Aims: DJ-1/park7 is a ubiquitously expressed multifunctional protein that plays essential roles in a variety of cells. However, its function in the vascular system has not been determined. We investigated the protective roles of DJ-1/park7 in vascular disorders, especially in neointimal hyperplasia.
Methods and results: DJ-1/park7 was strongly expressed in the neointimal layer, in which its oxidized form was predominant. Treatment of vascular smooth muscle cells (VSMCs) from the mouse aorta with H(2)O(2) increased the oxidation of DJ-1/park7 visualized on two-dimensional electrophoresis gels. The growth of VSMCs in FBS-containing media and the release of H(2)O(2) were significantly increased in DJ-1/park7(-/-) knockout mice compared with DJ-1/park7(+/+) wild-type mice. The expression of cyclin D1 and the phosphorylation of extracellular signal-regulated kinase (ERK) 1/2 were greater in VSMCs from the DJ-1/park7(-/-) aorta than from the DJ-1/park7(+/+) aorta. Both of these measures were inhibited by treatment with an ERK1/2 inhibitor or antioxidants and in DJ-1/park7-overexpressing cells. VSMC proliferation, cyclin D1 expression, and ERK1/2 phosphorylation in response to platelet-derived growth factor-BB were upregulated in DJ-1/park7(-/-) compared with DJ-1/park7(+/+) mice.
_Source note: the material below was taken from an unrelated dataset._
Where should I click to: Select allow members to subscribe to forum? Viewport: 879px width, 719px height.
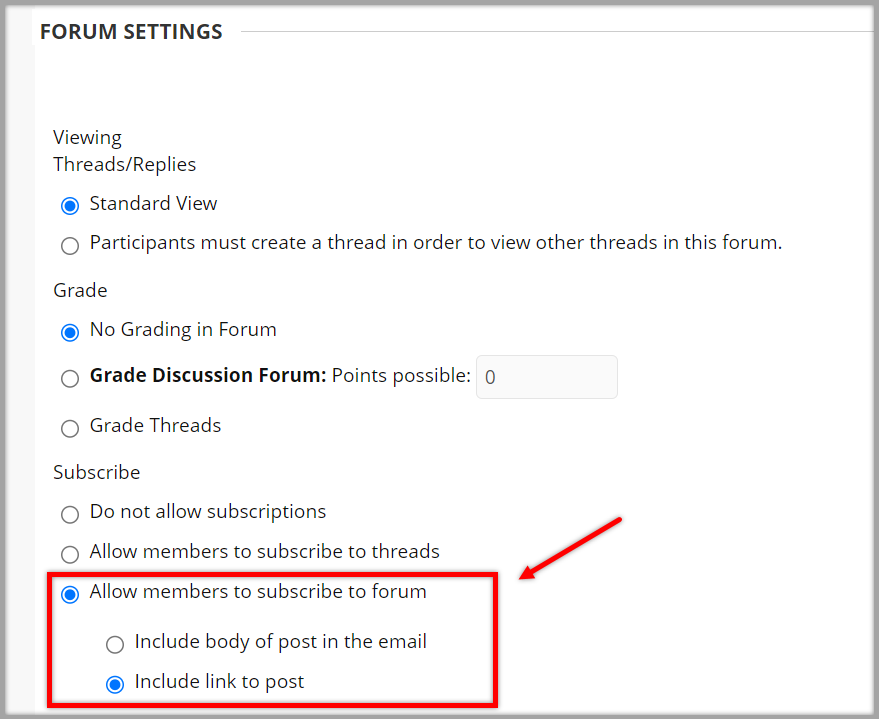point(69,594)
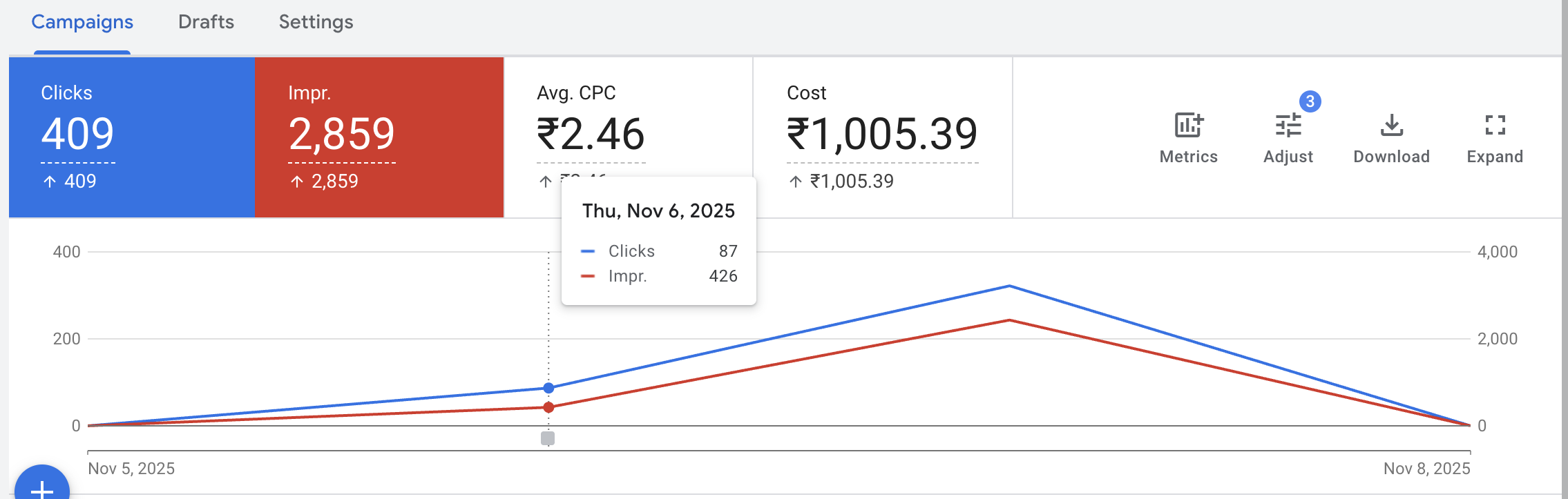
Task: Click the blue Clicks data point on chart
Action: click(x=548, y=388)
VSMCs of DJ-1/park7(-/-) mice exhibited higher levels of sprout outgrowth of aortic strips and neointimal plaque formation elicited by carotid artery ligation compared with those of DJ-1/park7(+/+) mice.
Conclusion: These results indicate that DJ-1/park7 is involved in the growth of VSMCs, thereby inhibiting neointimal hyperplasia, and suggest that it might play protective roles in vascular remodelling.